> _Given instruction_
Copy out the data word for word, starting at the line that contains "This screenshot has width=2576, height=1259." and ending with the last line of the data.

> _Text and item location entries_
....

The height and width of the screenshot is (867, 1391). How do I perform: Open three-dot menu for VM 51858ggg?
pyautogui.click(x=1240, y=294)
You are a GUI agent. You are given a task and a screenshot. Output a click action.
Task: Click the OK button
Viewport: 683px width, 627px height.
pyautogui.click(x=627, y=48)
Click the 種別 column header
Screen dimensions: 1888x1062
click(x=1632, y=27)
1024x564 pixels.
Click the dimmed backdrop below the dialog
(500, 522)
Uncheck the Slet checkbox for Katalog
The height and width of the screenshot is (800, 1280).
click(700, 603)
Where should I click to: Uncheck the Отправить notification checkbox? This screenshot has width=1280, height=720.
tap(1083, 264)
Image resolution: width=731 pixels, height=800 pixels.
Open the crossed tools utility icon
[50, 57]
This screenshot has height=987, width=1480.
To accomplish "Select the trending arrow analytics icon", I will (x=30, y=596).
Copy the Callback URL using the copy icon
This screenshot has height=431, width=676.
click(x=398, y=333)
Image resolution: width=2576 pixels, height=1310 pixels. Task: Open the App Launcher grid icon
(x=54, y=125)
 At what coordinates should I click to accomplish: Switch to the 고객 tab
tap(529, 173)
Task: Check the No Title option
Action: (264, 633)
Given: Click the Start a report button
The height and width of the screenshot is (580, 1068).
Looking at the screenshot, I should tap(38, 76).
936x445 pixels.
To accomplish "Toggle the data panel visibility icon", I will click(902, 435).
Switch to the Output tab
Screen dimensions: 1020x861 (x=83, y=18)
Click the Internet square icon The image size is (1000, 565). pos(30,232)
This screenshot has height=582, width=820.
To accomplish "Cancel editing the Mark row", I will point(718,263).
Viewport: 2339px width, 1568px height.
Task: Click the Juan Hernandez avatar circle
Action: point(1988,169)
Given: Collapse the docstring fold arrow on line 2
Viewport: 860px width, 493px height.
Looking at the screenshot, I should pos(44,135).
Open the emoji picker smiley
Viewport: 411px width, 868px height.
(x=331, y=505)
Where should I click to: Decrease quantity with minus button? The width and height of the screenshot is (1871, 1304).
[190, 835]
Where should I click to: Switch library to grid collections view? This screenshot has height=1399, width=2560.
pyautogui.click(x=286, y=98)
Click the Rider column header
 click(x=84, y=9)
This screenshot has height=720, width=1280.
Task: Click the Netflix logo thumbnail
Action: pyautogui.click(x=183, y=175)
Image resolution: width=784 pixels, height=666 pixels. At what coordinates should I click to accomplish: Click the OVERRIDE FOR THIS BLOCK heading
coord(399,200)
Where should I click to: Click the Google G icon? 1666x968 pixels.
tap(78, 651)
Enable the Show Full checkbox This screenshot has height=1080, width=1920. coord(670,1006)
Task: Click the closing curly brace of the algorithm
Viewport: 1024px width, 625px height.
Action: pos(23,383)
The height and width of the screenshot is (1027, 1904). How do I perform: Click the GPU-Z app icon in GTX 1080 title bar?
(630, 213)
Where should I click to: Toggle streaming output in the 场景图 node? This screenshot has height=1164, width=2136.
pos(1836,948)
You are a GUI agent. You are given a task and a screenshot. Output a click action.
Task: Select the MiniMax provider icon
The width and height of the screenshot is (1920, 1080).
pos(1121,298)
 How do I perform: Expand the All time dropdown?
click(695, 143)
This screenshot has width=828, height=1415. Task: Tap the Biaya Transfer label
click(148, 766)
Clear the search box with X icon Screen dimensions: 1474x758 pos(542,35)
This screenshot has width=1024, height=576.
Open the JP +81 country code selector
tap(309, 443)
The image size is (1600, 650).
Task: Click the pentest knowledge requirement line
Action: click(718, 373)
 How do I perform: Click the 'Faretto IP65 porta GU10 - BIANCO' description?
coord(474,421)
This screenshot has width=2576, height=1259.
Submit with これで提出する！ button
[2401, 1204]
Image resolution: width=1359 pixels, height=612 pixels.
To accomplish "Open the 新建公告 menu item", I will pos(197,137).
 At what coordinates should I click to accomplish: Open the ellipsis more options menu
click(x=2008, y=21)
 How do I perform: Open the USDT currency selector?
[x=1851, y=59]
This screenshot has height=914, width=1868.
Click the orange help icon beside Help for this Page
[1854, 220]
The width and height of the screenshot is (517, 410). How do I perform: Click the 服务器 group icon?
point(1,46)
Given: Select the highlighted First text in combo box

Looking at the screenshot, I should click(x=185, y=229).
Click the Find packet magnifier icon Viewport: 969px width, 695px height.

....

> _Task answer_
This screenshot has width=2576, height=1259.
Submit with これで提出する！ button
[2401, 1204]
Image resolution: width=1359 pixels, height=612 pixels.
To accomplish "Open the 新建公告 menu item", I will pos(197,137).
 At what coordinates should I click to accomplish: Open the ellipsis more options menu
click(x=2008, y=21)
 How do I perform: Open the USDT currency selector?
[x=1851, y=59]
This screenshot has height=914, width=1868.
Click the orange help icon beside Help for this Page
[1854, 220]
The width and height of the screenshot is (517, 410). How do I perform: Click the 服务器 group icon?
point(1,46)
Given: Select the highlighted First text in combo box

Looking at the screenshot, I should click(x=185, y=229).
Click the Find packet magnifier icon Viewport: 969px width, 695px height.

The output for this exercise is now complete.